::: Supplied entries

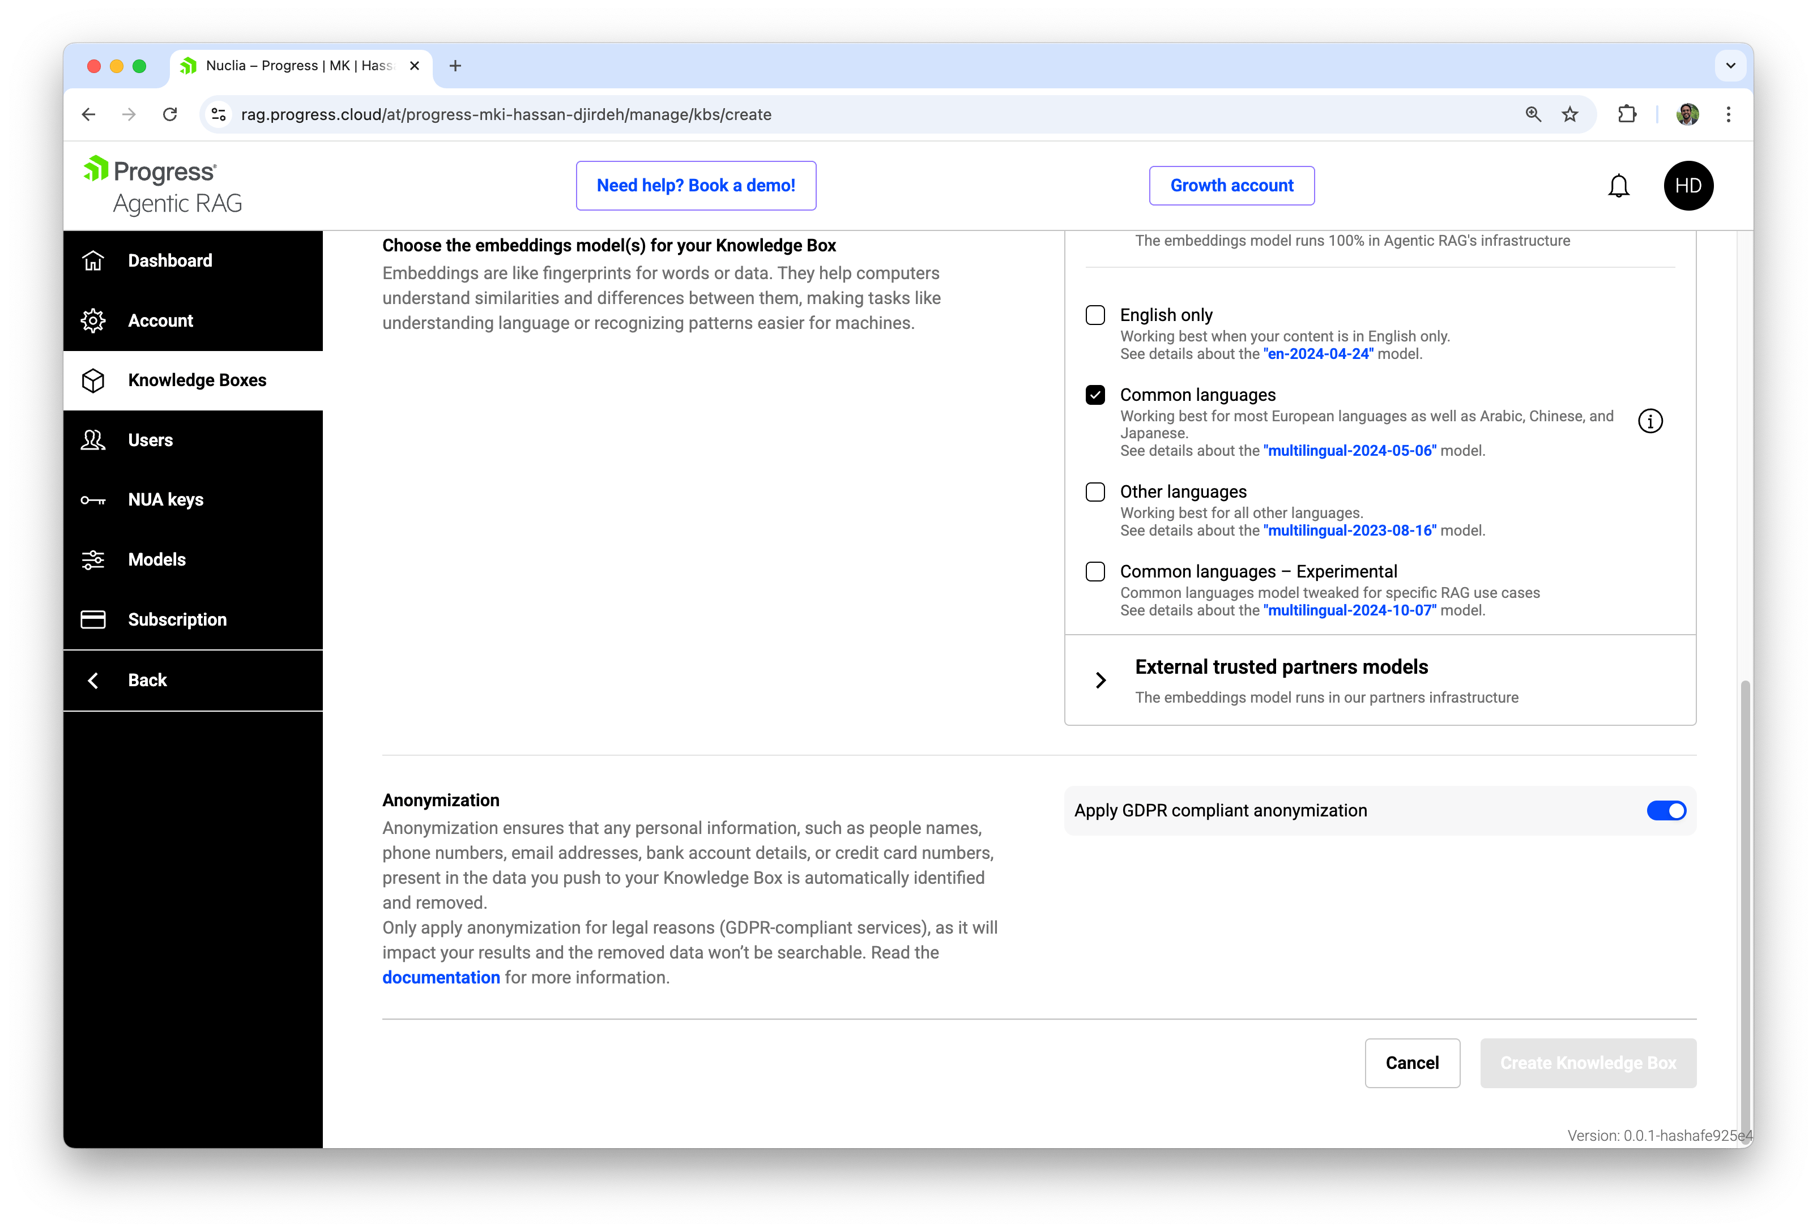Open the browser tab search dropdown
This screenshot has width=1817, height=1232.
(x=1730, y=66)
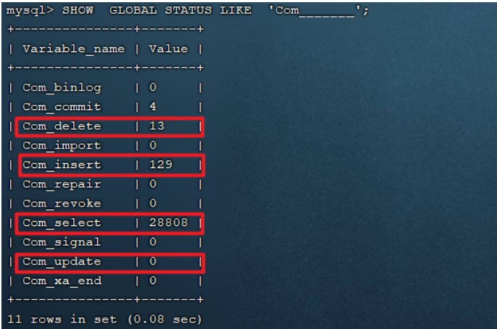Image resolution: width=497 pixels, height=329 pixels.
Task: Click the Com_binlog variable name
Action: tap(62, 88)
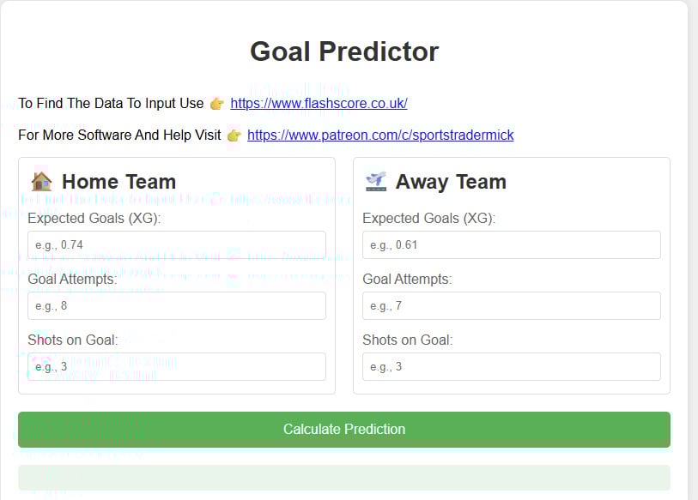Select the Home Team Goal Attempts input box
The height and width of the screenshot is (500, 698).
pos(177,305)
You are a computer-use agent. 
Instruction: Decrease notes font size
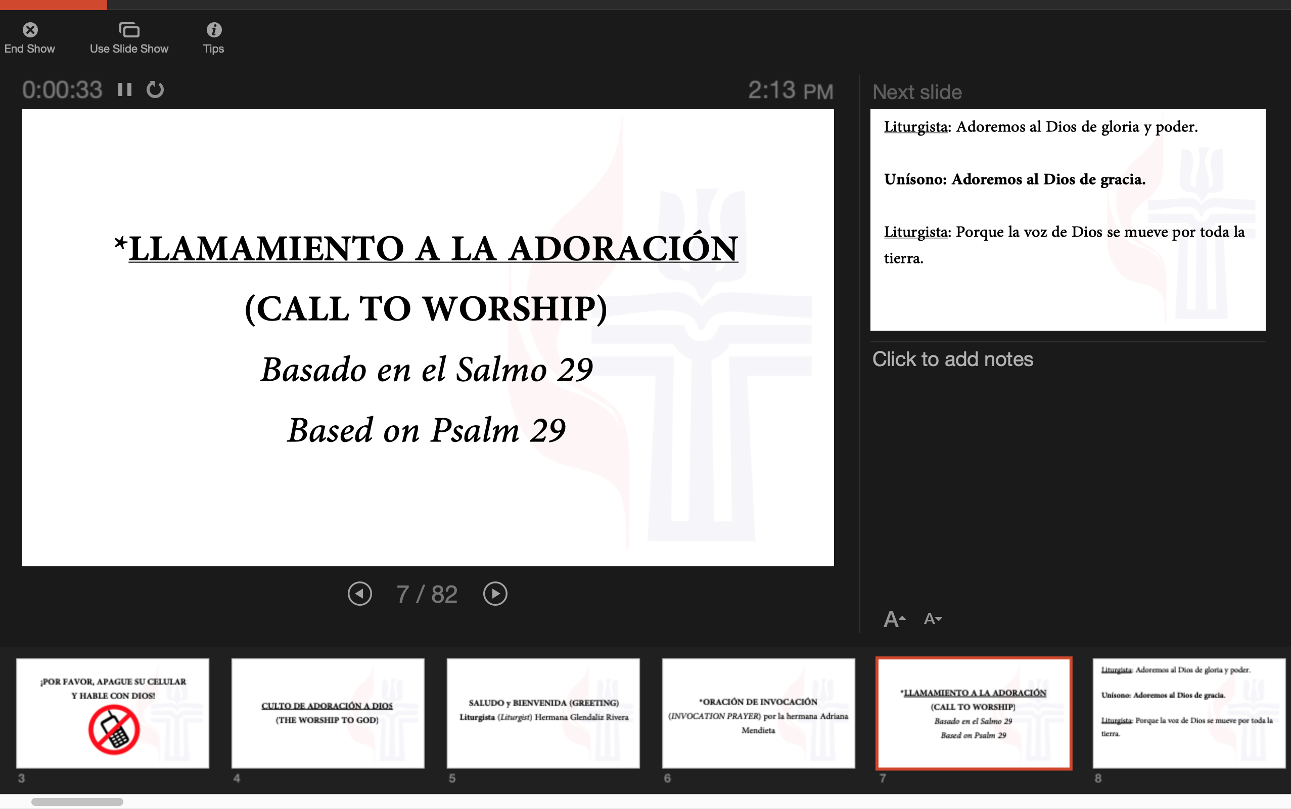933,619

::::::

Reproduce the listing above word for word, leaving out the pictures.

Written response =
Open the browser tab search dropdown
This screenshot has width=1817, height=1232.
(x=1730, y=66)
Image resolution: width=497 pixels, height=329 pixels.
Task: Click the Com_binlog variable name
Action: tap(62, 88)
Select the Home Team Goal Attempts input box
The height and width of the screenshot is (500, 698).
pos(177,305)
You are a computer-use agent. 
Instruction: Decrease notes font size
933,619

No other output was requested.